Filed under: Comment
When I started in this industry, there was a guy I worked with that was simply horrible.
I don’t mean talentless, I mean horrible.
He was rude to his team … rude to his colleagues and – on occasion – rude to his clients.
I watched him thinking, “what a dick” and while his actions undoubtedly got results, I saw that his team feared him rather than wanted to work for him … which meant that as soon as they had learnt everything from him – or had an offer from another company who viewed working for this arse as a great foundation in the industry/discipline – they were off.
I was lucky I never worked directly with him or for him, but I remember one day watching him shout at a colleague for some ridiculously small thing, and vowing I would never, ever be like him.
Now, if I’m honest, some people would claim I failed in that goal.
They would say I am a grumpy bastard who is petty and particular about all manner of things.
And – if I’m being honest – the only people who can truly answer this are the folk who have worked with me or for me … however as much as I admit that I can be a fucking prick to people who have a massive title but  can’t even achieve the basic standards expected of someone in that position &/or  have no interest in taking any responsibility for what they have to do/encourage, I would hope I am not someone who is basically always looking for a fight.
Anyway, that’s by-the-by, because that’s not what I want to talk about.
Being a head of a department is hard.
Yes, I know you get more money and benefits, but that doesn’t mean the job is easy.
Very rarely do you get trained for it and then, when it happens, you suddenly find yourself thrust into a position where you are always copping someones shit.
Your team mates stop being your team mates and start expressing/demanding their personal needs and wants.
Your managers stop being your managers and start placing more expectations and responsibility on you.
Your clients stop being your clients and start holding you responsible for more than you are responsible for.
In short, you can become a cat litter-tray for everyone’s needs, wants, demands, tears, fears and tantrums.
Hey, I’m not criticising anyone, I was/am definitely guilty of it and I expected my bosses to ‘sort it out’ because at the end of the day, no one will look out for you as much as you.
Now dealing with that is part of being a boss … however how you deal with it dictates how you will develop your team and that’s why I subscribe to this point of view:
While I understand why the guy I used to work with felt ‘being a dictator’ stopped all the internal issues and arguments that can consume your day, the fact is, it also opened a can of worms he never knew existed.
The fact is, you don’t have to be mean to people.
You don’t have to be objectionable for the sake of being objectionable.

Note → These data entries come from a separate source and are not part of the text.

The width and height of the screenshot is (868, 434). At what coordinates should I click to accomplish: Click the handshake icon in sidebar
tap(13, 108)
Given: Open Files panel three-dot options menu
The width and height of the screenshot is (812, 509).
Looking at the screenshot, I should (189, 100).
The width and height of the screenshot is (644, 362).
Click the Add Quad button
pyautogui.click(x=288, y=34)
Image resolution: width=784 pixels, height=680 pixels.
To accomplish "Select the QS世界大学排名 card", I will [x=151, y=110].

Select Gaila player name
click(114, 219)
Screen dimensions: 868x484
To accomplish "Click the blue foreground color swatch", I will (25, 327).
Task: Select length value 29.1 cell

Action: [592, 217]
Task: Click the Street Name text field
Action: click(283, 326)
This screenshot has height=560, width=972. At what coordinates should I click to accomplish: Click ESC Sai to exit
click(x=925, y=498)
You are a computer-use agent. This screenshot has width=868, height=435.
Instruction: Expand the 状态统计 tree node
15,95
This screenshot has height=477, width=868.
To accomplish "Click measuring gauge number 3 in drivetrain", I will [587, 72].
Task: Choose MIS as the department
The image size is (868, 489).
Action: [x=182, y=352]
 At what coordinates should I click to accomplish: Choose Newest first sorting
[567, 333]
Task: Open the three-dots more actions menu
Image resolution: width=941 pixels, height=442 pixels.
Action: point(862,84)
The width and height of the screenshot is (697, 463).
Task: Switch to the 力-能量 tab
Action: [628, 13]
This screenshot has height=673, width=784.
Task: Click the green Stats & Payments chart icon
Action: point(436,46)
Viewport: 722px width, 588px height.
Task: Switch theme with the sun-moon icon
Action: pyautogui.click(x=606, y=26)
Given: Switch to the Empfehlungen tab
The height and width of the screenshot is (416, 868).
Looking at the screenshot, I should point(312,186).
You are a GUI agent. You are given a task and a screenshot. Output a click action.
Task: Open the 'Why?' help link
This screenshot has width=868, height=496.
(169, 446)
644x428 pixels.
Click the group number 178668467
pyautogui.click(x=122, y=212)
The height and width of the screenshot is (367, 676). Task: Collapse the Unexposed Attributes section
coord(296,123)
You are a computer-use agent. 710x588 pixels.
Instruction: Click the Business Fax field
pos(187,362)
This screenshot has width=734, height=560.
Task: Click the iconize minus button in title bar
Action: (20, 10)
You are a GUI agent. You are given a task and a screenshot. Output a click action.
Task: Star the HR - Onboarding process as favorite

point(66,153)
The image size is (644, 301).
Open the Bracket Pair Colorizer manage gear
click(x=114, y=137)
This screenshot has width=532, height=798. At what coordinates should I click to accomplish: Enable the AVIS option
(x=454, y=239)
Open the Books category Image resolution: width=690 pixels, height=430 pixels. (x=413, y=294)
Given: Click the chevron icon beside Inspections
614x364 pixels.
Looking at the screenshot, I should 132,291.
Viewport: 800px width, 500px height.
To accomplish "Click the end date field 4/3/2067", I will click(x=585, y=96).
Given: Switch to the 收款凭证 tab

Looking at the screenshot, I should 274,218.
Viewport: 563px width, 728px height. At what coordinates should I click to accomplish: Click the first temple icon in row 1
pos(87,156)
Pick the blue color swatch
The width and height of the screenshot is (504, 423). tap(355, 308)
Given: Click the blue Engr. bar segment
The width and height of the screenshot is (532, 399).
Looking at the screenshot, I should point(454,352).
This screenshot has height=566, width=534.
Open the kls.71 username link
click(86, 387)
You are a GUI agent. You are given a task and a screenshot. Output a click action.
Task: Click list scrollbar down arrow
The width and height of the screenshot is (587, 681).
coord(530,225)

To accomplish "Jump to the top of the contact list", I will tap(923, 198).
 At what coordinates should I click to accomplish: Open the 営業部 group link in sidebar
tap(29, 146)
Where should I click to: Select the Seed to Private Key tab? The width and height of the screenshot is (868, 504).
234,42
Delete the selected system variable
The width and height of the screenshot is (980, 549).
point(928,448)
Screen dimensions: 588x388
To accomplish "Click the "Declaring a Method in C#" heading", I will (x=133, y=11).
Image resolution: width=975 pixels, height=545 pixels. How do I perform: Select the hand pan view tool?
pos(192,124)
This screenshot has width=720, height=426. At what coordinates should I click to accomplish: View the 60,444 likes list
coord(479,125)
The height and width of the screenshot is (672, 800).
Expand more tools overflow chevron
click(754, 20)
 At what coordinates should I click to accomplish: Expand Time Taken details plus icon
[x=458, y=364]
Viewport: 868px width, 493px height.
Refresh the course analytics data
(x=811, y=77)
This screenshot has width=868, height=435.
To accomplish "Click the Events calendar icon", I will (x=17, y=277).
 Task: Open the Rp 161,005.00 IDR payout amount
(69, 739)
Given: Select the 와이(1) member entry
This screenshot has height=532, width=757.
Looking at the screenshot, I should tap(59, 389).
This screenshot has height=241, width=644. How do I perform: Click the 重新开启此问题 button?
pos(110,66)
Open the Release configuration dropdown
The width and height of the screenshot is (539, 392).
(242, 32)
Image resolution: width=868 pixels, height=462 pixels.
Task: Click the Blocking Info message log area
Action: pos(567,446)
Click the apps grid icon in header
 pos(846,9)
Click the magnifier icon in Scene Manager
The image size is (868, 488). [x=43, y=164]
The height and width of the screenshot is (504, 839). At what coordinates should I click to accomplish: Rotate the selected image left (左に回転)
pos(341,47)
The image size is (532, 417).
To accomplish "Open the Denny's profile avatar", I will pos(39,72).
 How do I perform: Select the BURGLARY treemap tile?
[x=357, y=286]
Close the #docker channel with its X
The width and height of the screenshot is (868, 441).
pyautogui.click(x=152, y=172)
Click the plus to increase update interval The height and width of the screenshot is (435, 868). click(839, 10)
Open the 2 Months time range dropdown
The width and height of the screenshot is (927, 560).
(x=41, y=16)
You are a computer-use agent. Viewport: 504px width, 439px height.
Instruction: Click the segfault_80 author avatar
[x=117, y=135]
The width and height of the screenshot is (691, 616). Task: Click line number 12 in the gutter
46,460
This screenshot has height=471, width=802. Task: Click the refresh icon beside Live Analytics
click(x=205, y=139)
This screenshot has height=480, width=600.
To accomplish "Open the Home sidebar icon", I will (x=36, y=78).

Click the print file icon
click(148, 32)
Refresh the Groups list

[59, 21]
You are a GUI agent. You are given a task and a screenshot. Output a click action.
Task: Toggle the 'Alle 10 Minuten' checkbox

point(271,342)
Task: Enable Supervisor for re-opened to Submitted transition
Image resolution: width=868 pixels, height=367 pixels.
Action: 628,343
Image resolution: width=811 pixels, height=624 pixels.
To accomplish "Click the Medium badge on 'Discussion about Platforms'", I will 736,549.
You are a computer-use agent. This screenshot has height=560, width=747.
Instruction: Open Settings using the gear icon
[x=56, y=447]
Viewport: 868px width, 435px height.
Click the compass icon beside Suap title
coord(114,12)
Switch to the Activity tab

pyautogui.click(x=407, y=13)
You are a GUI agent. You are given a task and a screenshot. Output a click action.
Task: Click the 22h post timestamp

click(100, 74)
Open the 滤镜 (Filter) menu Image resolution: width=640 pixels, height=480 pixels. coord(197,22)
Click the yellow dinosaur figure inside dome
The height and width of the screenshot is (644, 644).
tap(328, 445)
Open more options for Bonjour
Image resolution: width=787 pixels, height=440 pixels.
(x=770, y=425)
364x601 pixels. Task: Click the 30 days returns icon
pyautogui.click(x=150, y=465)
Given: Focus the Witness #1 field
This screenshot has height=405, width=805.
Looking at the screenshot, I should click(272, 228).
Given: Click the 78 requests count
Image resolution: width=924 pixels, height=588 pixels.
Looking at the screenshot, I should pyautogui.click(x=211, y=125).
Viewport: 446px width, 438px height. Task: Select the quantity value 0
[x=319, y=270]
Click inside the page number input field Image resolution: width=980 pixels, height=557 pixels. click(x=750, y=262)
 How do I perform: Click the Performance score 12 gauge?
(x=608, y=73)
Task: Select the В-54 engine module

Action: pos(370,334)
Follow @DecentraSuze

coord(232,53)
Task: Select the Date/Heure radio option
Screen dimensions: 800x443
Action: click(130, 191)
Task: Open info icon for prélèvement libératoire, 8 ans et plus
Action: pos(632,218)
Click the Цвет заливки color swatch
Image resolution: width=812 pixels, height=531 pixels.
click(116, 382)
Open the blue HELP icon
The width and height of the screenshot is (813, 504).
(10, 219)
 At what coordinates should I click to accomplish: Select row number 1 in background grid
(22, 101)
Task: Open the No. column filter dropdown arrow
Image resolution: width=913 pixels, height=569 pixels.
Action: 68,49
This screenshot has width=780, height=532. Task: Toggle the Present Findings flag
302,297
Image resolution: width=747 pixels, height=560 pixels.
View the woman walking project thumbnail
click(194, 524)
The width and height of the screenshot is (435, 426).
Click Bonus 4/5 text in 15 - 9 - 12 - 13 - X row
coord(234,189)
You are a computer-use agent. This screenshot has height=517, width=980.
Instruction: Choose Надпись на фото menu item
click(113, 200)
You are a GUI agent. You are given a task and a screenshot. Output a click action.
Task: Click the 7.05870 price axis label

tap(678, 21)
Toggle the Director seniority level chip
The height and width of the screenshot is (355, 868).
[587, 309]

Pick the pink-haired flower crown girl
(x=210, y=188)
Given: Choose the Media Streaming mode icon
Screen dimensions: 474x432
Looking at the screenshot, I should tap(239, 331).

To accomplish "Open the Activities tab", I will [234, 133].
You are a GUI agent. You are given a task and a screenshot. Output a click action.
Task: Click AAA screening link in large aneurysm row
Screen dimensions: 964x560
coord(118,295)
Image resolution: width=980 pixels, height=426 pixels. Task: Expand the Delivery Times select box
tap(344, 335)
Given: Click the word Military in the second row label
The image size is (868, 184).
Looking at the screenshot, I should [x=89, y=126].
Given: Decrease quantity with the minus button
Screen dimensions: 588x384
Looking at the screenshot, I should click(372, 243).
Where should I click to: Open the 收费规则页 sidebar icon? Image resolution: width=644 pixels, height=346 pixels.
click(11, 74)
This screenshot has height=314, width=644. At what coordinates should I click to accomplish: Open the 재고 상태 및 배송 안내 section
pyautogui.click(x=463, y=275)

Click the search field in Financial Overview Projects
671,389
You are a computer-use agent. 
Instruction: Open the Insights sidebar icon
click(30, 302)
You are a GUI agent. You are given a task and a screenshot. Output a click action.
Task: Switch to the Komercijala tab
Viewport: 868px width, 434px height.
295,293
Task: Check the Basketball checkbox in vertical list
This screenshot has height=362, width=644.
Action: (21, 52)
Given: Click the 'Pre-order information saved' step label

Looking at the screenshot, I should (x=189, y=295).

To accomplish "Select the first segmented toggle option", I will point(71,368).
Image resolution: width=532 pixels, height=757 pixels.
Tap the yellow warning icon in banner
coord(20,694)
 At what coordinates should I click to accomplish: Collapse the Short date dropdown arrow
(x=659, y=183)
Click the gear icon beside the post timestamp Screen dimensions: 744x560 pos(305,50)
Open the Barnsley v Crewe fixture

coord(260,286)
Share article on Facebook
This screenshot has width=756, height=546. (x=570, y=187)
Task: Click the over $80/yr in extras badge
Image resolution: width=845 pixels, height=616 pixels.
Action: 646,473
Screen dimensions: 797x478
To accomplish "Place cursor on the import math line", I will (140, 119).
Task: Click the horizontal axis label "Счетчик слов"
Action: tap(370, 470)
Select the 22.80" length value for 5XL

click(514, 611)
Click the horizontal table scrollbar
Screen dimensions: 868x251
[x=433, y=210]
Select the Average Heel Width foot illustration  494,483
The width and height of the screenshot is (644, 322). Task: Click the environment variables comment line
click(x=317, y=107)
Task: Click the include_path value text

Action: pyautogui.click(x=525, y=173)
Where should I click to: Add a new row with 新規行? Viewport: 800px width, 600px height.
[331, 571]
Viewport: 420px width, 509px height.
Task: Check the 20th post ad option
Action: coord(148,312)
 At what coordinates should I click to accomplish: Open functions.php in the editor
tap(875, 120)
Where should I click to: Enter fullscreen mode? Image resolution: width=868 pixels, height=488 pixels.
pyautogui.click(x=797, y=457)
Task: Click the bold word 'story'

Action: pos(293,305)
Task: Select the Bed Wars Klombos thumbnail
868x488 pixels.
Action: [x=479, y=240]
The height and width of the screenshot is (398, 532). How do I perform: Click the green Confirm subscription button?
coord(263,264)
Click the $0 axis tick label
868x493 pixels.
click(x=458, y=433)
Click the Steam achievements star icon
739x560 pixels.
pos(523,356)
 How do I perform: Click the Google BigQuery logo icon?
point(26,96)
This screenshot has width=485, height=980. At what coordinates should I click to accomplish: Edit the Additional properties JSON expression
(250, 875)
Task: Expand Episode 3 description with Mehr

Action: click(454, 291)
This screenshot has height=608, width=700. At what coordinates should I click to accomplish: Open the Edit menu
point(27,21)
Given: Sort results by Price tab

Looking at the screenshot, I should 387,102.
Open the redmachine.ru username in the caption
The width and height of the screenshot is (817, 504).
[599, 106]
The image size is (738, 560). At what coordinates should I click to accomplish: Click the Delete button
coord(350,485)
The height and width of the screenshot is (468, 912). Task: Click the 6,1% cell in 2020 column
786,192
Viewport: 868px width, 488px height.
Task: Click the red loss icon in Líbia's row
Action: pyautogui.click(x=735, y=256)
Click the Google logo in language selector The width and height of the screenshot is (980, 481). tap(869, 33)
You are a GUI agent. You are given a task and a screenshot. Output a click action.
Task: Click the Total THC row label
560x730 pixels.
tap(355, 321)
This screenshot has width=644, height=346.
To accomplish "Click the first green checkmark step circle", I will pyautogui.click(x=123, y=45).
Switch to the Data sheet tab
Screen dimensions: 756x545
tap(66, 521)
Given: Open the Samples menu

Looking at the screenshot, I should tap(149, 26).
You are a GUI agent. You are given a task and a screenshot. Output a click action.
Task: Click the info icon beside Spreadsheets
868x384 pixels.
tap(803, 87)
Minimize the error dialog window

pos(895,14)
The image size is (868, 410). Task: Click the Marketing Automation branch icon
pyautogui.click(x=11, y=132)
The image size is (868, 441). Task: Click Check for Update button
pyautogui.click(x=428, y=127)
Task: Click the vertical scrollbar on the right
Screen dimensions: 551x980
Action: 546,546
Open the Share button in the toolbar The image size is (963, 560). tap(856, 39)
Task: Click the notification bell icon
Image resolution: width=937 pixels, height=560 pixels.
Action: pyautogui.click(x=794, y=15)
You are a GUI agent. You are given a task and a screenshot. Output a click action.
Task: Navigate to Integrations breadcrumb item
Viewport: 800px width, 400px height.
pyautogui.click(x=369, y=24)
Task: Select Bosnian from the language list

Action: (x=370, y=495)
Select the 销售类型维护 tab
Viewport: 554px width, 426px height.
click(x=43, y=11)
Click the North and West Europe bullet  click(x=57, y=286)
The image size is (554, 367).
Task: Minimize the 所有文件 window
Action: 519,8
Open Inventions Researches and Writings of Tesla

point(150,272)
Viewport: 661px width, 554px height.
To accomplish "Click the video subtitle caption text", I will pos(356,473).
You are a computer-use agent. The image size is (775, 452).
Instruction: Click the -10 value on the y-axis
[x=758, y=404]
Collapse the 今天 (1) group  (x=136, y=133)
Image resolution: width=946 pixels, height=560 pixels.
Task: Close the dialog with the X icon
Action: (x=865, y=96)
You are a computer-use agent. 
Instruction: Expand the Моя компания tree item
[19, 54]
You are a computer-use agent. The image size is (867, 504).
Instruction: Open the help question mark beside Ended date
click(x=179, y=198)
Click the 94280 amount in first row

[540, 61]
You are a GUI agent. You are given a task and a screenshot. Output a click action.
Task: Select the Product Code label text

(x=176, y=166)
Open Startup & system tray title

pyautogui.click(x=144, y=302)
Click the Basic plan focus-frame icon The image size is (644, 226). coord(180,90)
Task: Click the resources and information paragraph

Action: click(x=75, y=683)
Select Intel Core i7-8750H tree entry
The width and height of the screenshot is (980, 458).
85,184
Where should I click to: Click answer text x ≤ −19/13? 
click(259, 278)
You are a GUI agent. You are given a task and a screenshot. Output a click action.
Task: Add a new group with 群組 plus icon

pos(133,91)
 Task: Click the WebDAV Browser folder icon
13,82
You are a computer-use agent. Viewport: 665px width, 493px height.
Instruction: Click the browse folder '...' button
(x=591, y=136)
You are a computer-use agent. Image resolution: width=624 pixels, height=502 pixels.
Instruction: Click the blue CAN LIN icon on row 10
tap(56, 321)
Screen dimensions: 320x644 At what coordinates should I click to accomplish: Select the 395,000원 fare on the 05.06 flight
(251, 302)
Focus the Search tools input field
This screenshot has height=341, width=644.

You shouldn’t tear someone down just because you have the power to do so.
Encouragement and support are not evil words.
Letting people discover their own ways, styles and mistakes is not dangerous or stupid.
In fact, it’s those things that help people develop and grow.
It makes them better at what they do.
It makes your job easier to do and best of all, it makes you look good.
But that doesn’t mean you have to act like Paula Abdul.
Being encouraging doesn’t mean relinquishing standards or boundaries.
Not just because if you do, people will try to cross them time and time again … but because part of being a boss is about setting a direction, vision and goal that everyone wants to be committed going after.
Being the head of a department means walking along a really thin tightrope.
Dangerous, scary but ultimately amazing and fulfilling – especially when your team grows and develops and then moves on to do things that they never imagined they could be doing. That’s just sheer bloody awesome.
And that’s why one of the best bits of advice I ever got was that you should always be enthusiastic, positive and eager to help, listen and get involved … but never be to the point where someone can take advantage of your generosity or miss out on their own development and experience, because in an industry where reputation is everything, the best way to build it – apart from doing great work – is to do no harm, but take no shit.